● **Task instructions**
After finding the line that holds "This screenshot has" below, set down that line and the rest through the final one exactly, leaving the pictures out.

[Collected data entries]
>>>

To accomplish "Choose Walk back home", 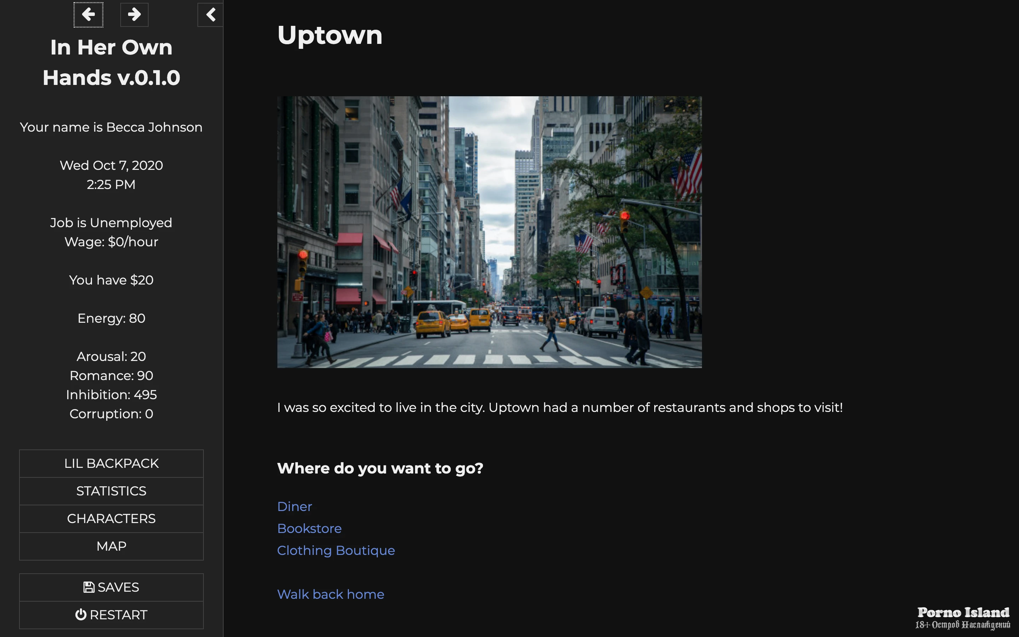I will pos(331,594).
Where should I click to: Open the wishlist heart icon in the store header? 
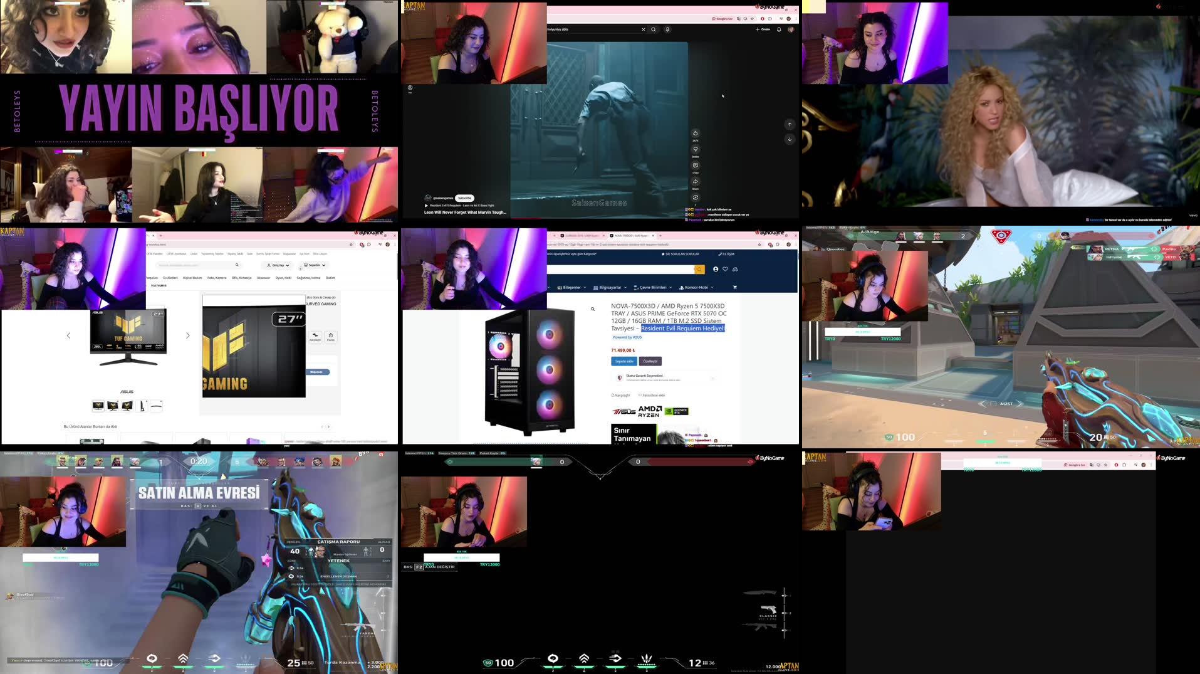point(725,269)
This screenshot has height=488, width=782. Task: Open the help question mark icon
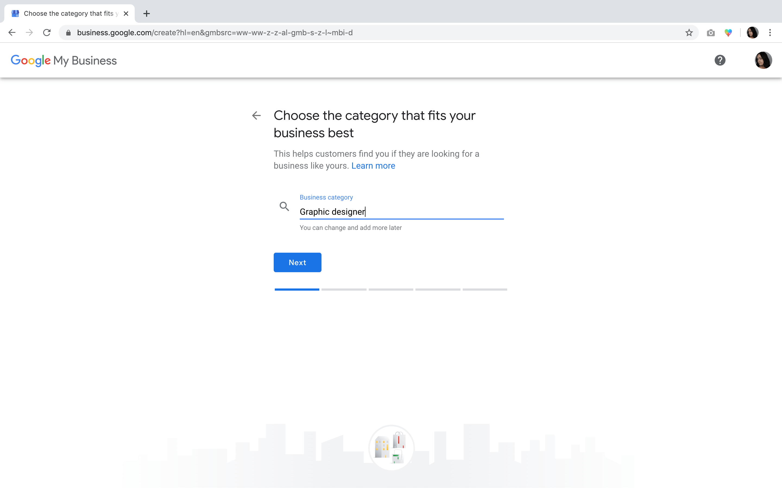pyautogui.click(x=720, y=60)
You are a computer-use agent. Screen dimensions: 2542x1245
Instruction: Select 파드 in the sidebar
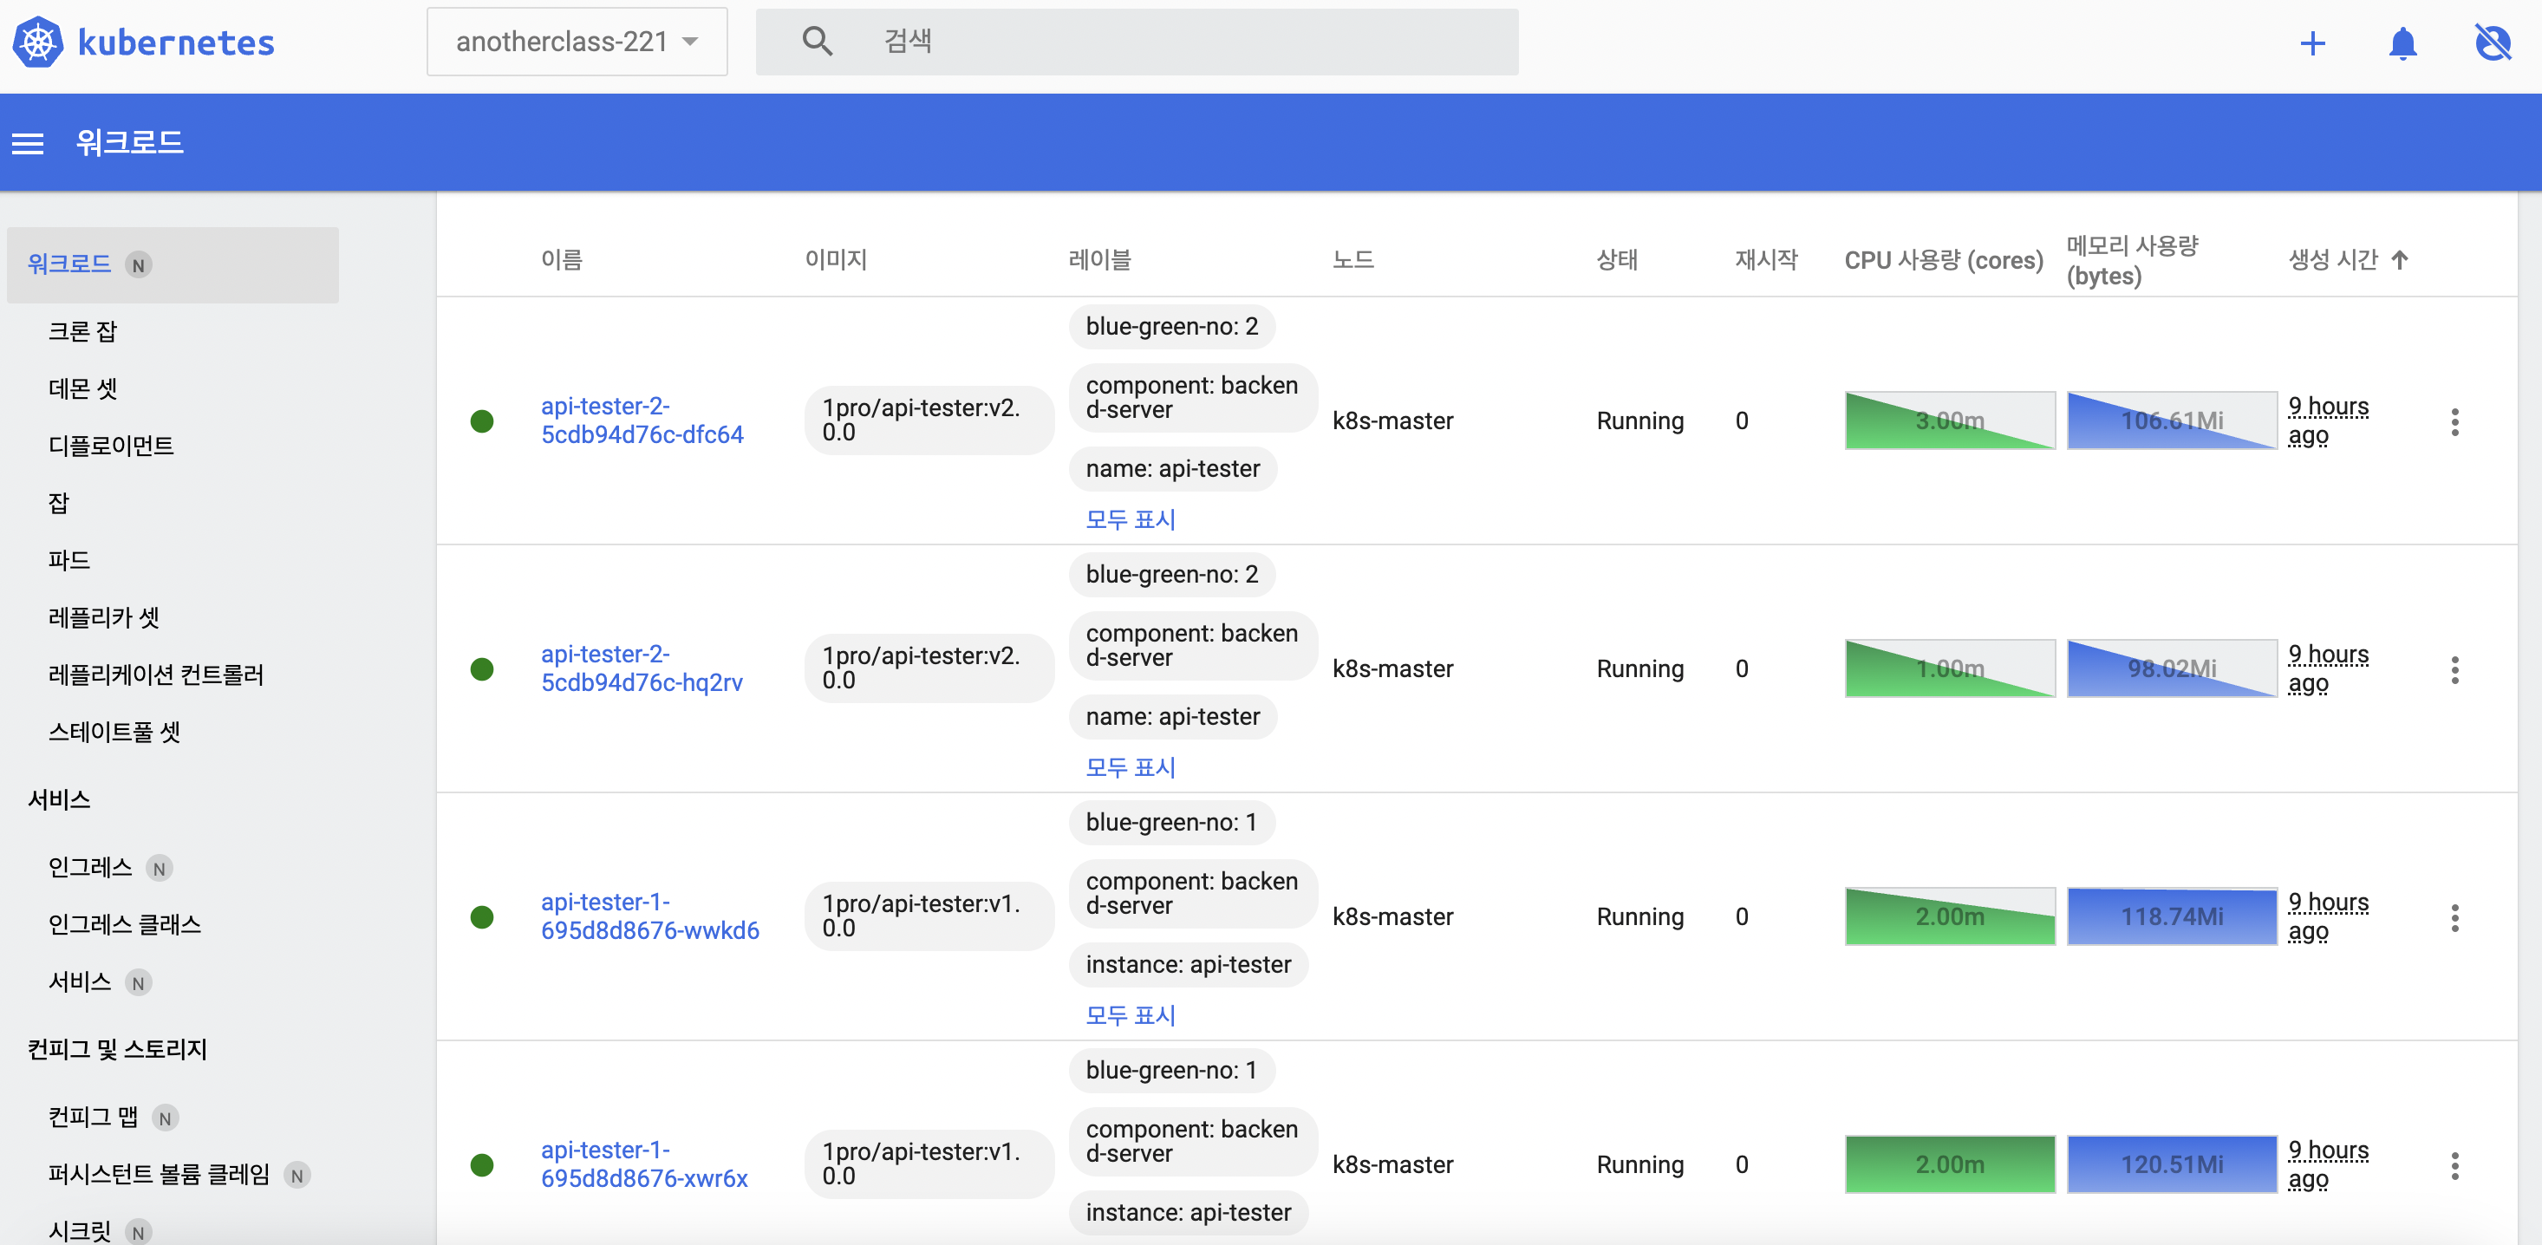pyautogui.click(x=69, y=560)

<<<

● **Result below**
This screenshot has height=488, width=782. Task: Open the help question mark icon
pyautogui.click(x=720, y=60)
You are a computer-use agent. Screen dimensions: 2542x1245
Instruction: Select 파드 in the sidebar
pyautogui.click(x=69, y=560)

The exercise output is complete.